そもそも、この映画には"物語"が無い。(もちろん、映画としてのプロットはあるのだけれど)誰かの身体的・精神的な成長も無ければ、兵士同士の友情や絆みたいなヒューマンドラマもないし、反攻作戦を立案・実行するような、生存をかけて敵と戦うといった熱い展開もない。ただただ、状況に翻弄されて、生きるか死ぬかを繰り返すというのが大半を占める。
この映画は何らかのドラマを描いたりしていないし、ストーリーによって何かを伝えるということもやっていない。
■何を見せられたのか?
作中、状況を打破しようとする兵士たちの試みは、その悉くが上手く行っていない。生還できた兵士たちは、自分たちの行動によって生を掴み取ったわけではない。
では、兵士たちの生死を分けたのは何かといえば、それはただの「運」である。運が悪かったから爆発に巻き込まれた。乗艦した船がたまたま奇襲を受けてしまって、運悪く脱出できず溺死した。たまたま船に乗れなかったから死なずに済んだ。運よく助けが来たから生き残れた。どれも偶然によるもので、そこに本人の意思は介在していない。
"英雄"(主人公)を見せることもなければ、"物語"を見せるわけでもない。
本作を通して私が見せられたのは、自分の生き死にを前にして、自分自身には何も為すすべがないという不条理と無力感。そして、生死を決めるのが単なる運でしかないという、身も蓋もない残酷で当たり前の"現実"であった。
さて、困ったことになった。生き死にの現実を見せられて、「面白かった」とか「楽しかった」なんてことは口が裂けても言えない。この現実を突きつけられて、「面白くない」とか「つまらない」なんて言葉で終わらせてしまうこともできない。
■蛇足
絶望的な状況にも関わらず、劇中で「何かに祈る」という描写が一切ない(なかったはず・・・)。生き死にの問題を信仰の問題に帰着させたくなかったからだと解釈している。
武力を持った軍人でさえ何もできない絶望的な状況であっても、民衆の力というのは何かをなし得るという希望的なメッセージも受け取った。

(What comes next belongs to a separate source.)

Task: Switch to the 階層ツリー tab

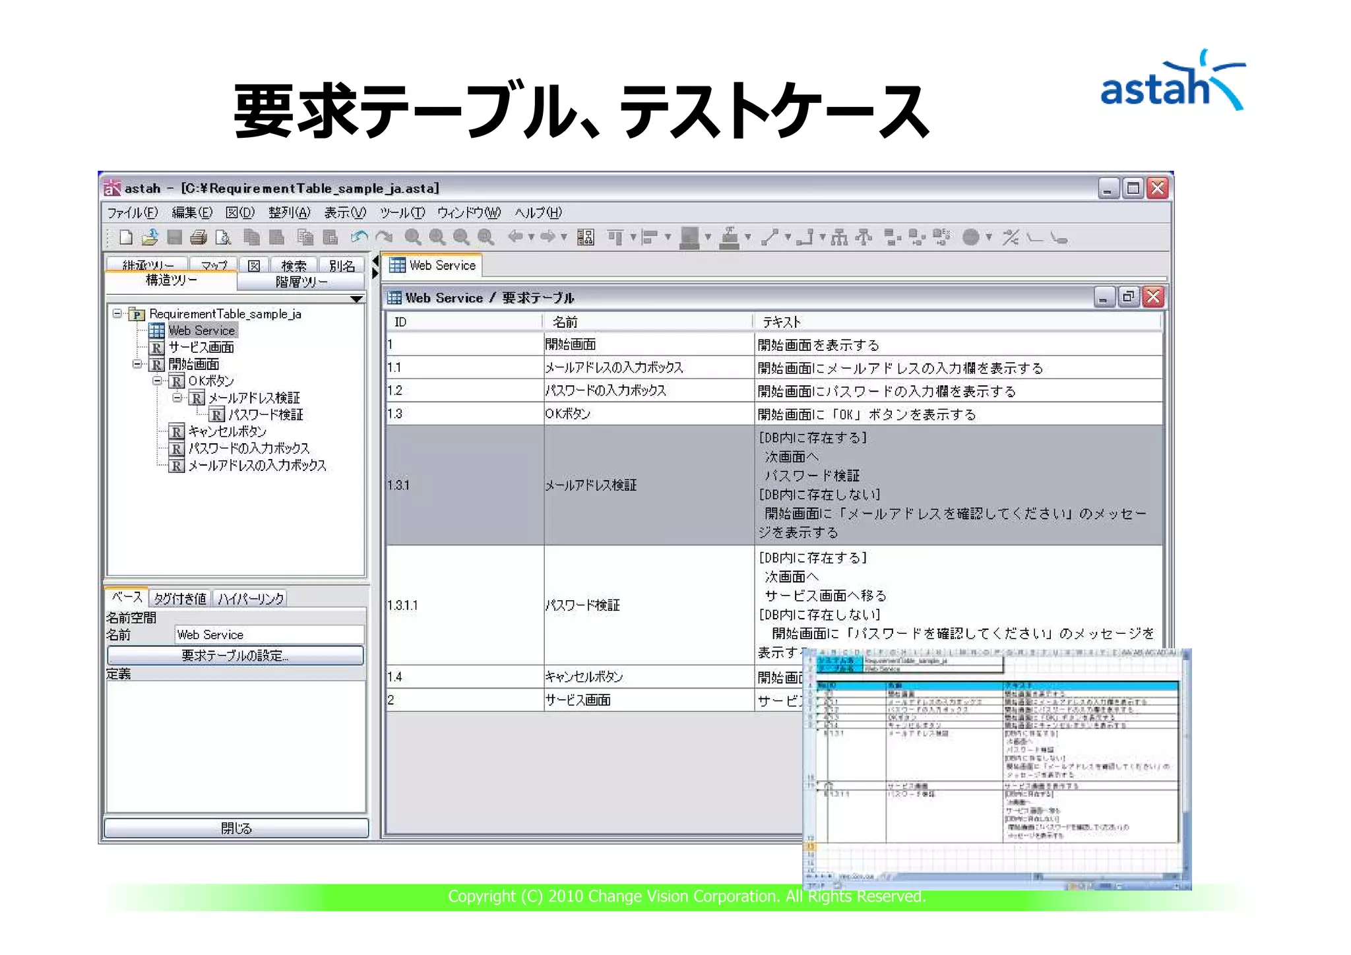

本作のテーマを「生きることへの執着や渇望」と捉える人もいるようだが、個人的にこれは違うと思っている。浜辺で爆弾に吹き飛ばされていった兵士も、沈みゆく艦艇の中で溺死していった兵士も、重油まみれになって焼かれていった兵士も、皆、生きて故郷に帰りたいという強い思いはあったはず。生き残った兵士たちと死んでいった兵士たちの間に、生きることへの執着に違いがあったとは思えない。彼らの明暗を分けたのは「執着心」だとか「思いの強さ」みたいなものではない。だから、これを作品のテーマと言ってしまうことには違和感がある。(あくまで、私がこう思っているだけで、私の捉え方が間違いなのかもしれない。)
この映画は登場人物に感情移入したり、共感したりといった楽しみ方をさせてくれない。また、物語そのものを楽しんだり、物語を通して何か教訓めいたものを見つけるような楽しみ方もさせてくれない。目に写ったものをどう解釈するかというのが、この映画の楽しみどころだと思う。